Here I am using just random cropping, but I can try (and have) other, additional methods of augmentation. And those make the decision even harder.

Possible answer:
One option that comes to mind for defining “overfitting”, would be to say:
“We are overfitting, once the validation score does does not increase anymore with increasing model size.” Would this make sense?

Bonus question:
Is there an issue with my augmentation method?
To expand: currently, the model will “see” a different crop of a given image in each epoch (once per image). Alternatively, I could instead “show” it multiple crops for each image (so that in total the whole image is included) and keep those crops the same across all epochs.
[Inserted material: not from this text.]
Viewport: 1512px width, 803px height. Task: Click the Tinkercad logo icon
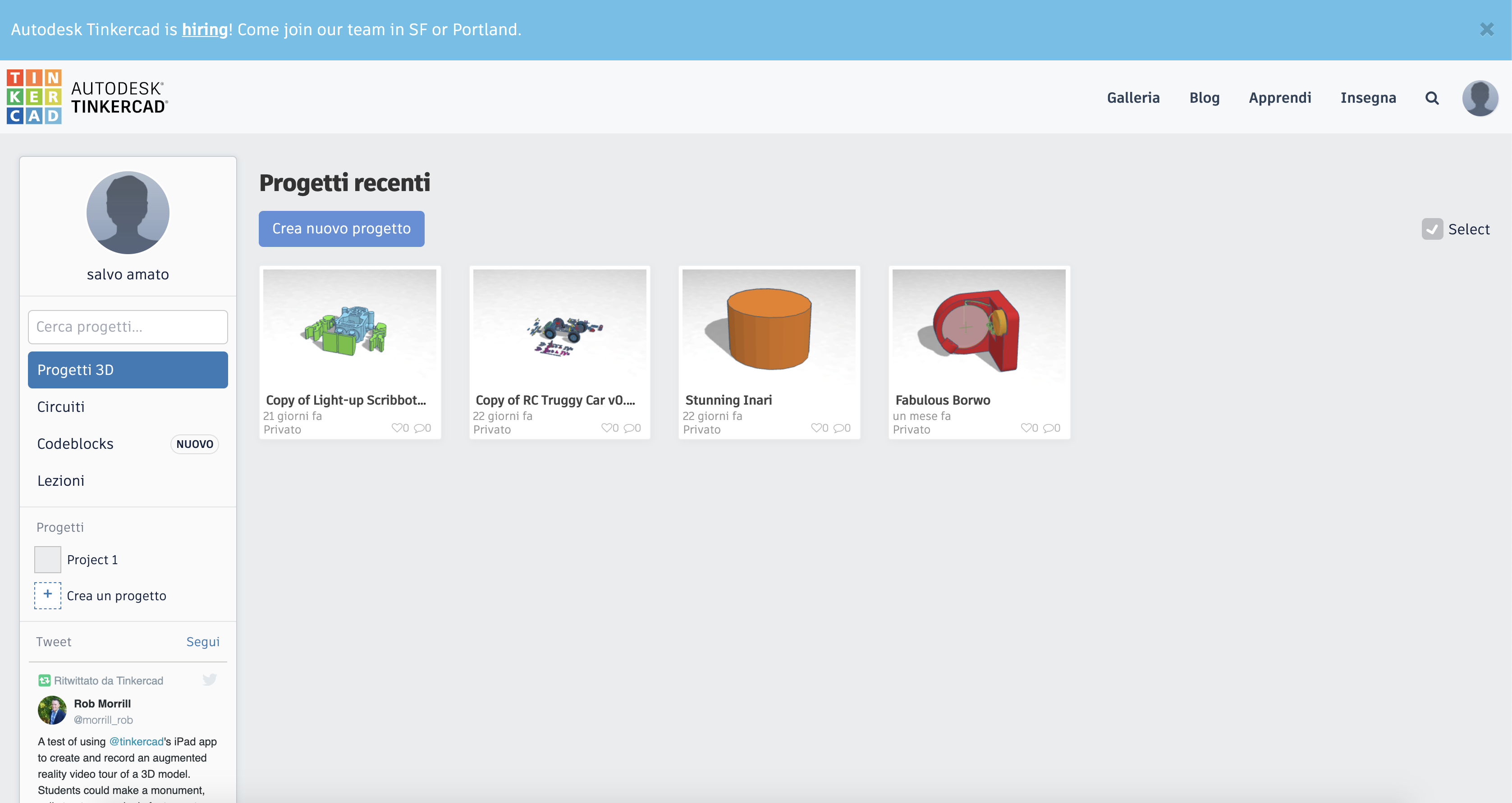click(x=34, y=97)
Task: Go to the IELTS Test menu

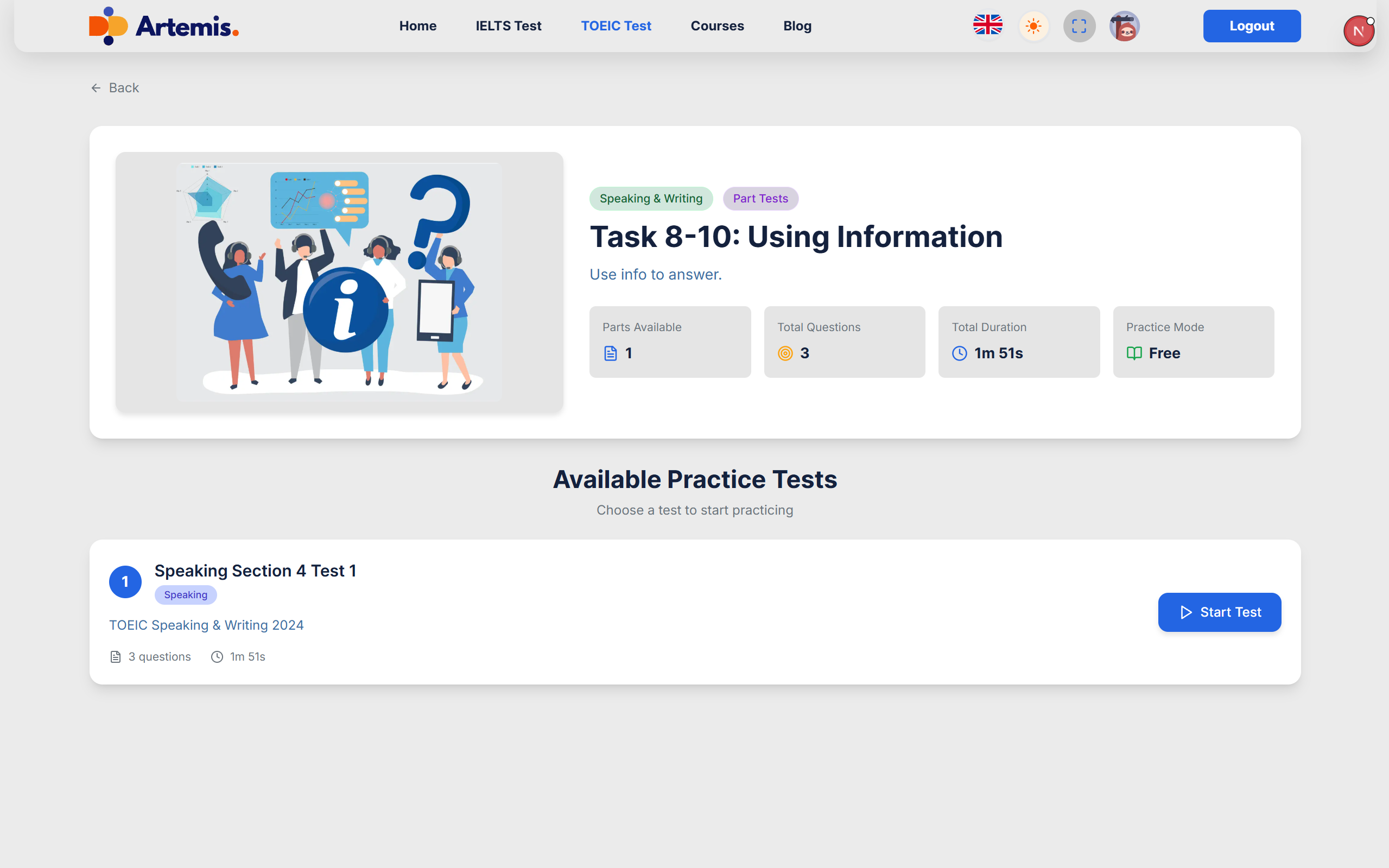Action: (x=508, y=26)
Would this be better?
I see the following advantages:

  • This would probably remove the issue with determining overfitting, since it removes the randomness.
  • Overall, the model would see more data to train on (in my case probably a factor 2x).
    Is there a rule of thumb for doing this?

Hi Michael,

Over-fitting only happens when your model loss for the training set gets lower but the validation loss either stays the same or diverges (goes up).

So one way to intuit over-fitting is see how far apart your validation curve and train curve are on a loss vs. epochs graph.

In your case, I would say that the first plot is not showing that you are over-fitting, and that by doubling the model you did gain a higher accuracy at the cost of having a marginally bigger gap between train vs. val curve.

Therefore, comparing first plot vs. second plot augmentation is precisely helping you not to over-fit.

(Random crop is a good baseline for augmentation, you can also try inverting left-to-right and see if you can increase model size and get higher accuracy. Color shift is also another good one.)